* Task brief:
Your task is to copy the records that follow exactly, minus any images.

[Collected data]
▽

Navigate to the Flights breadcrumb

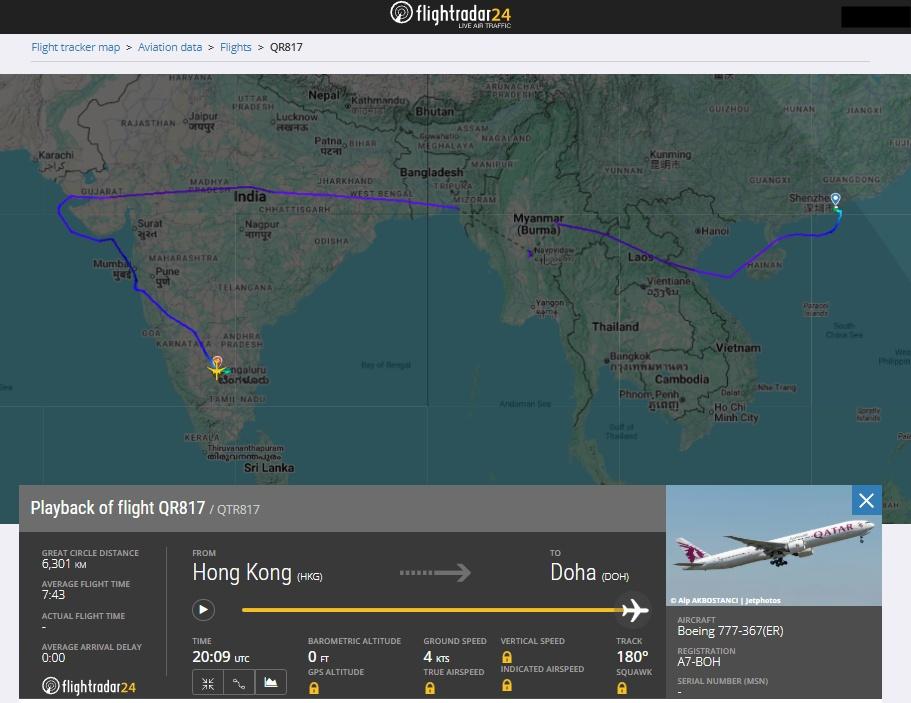(236, 47)
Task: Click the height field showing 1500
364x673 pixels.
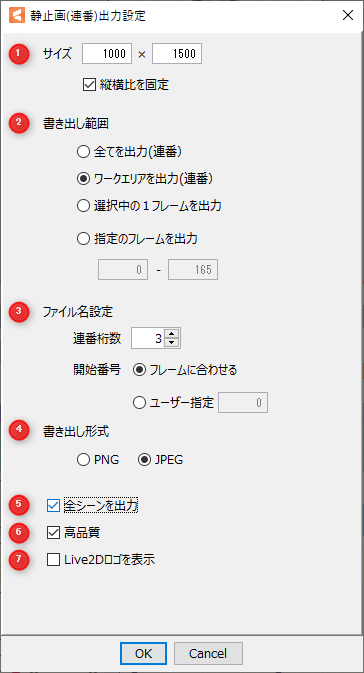Action: coord(177,54)
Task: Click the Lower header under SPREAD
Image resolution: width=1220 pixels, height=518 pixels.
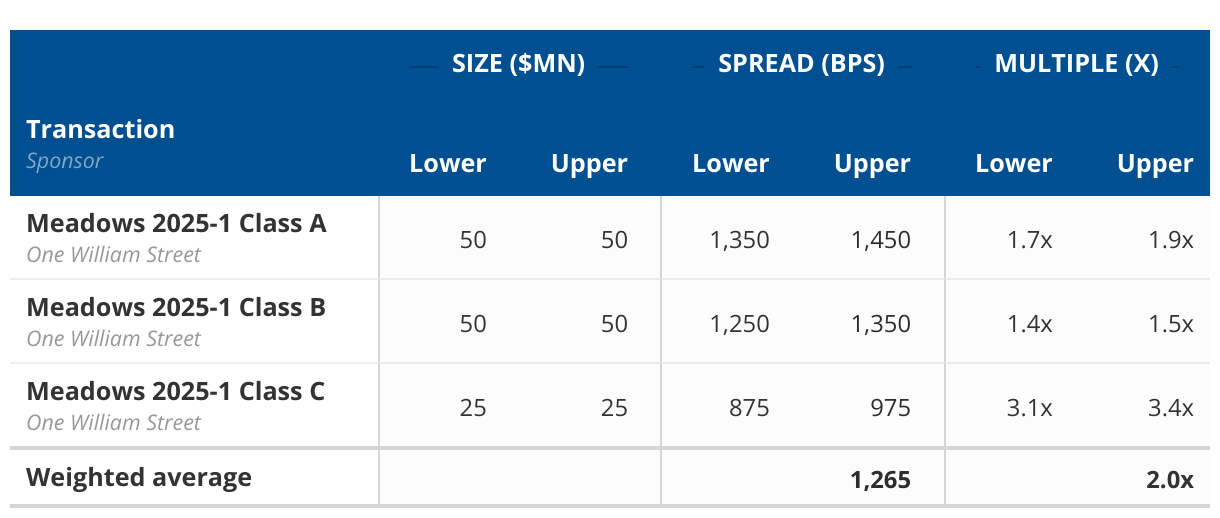Action: coord(731,164)
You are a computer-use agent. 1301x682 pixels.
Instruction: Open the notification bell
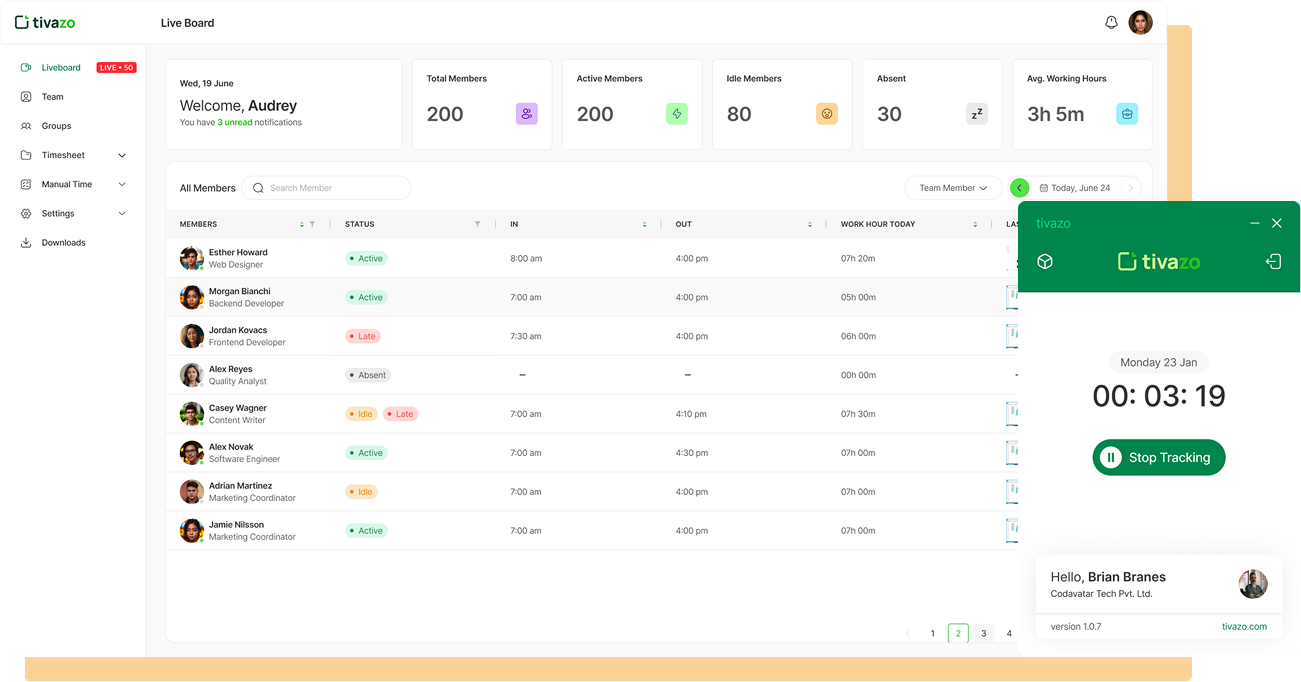(1110, 21)
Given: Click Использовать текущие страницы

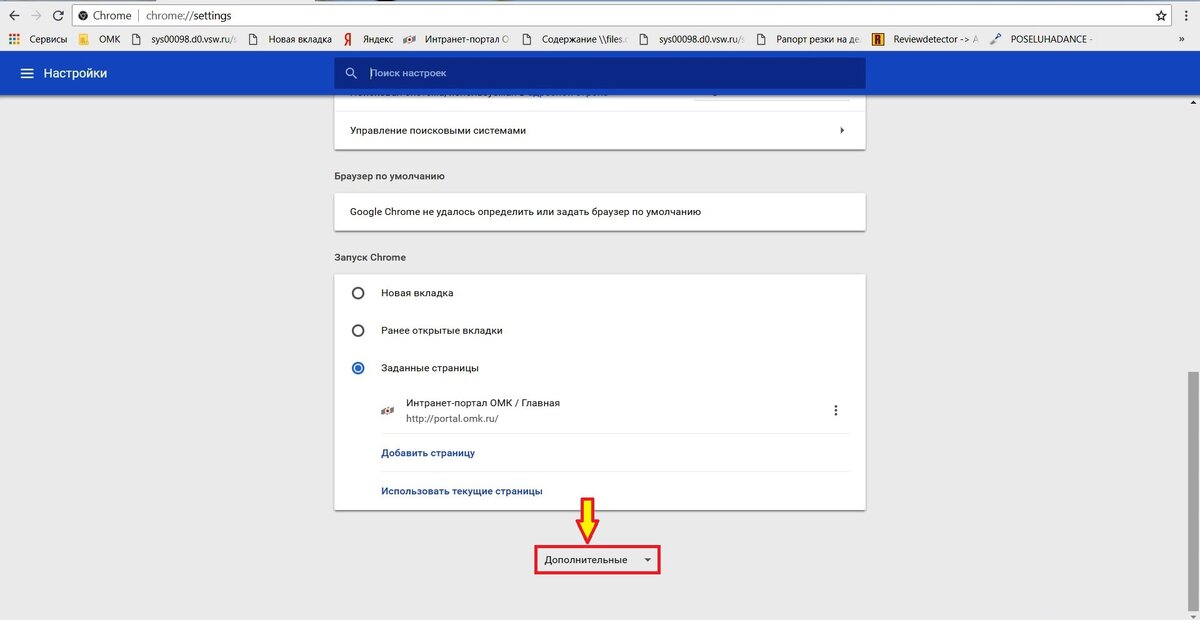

△

* Solution for this problem:
Navigate to the Flights breadcrumb

(236, 47)
Task: Click the height field showing 1500
364x673 pixels.
Action: coord(177,54)
Task: Click the Lower header under SPREAD
Image resolution: width=1220 pixels, height=518 pixels.
Action: coord(731,164)
You are a computer-use agent. 1301x682 pixels.
Instruction: Open the notification bell
(1110, 21)
Given: Click Использовать текущие страницы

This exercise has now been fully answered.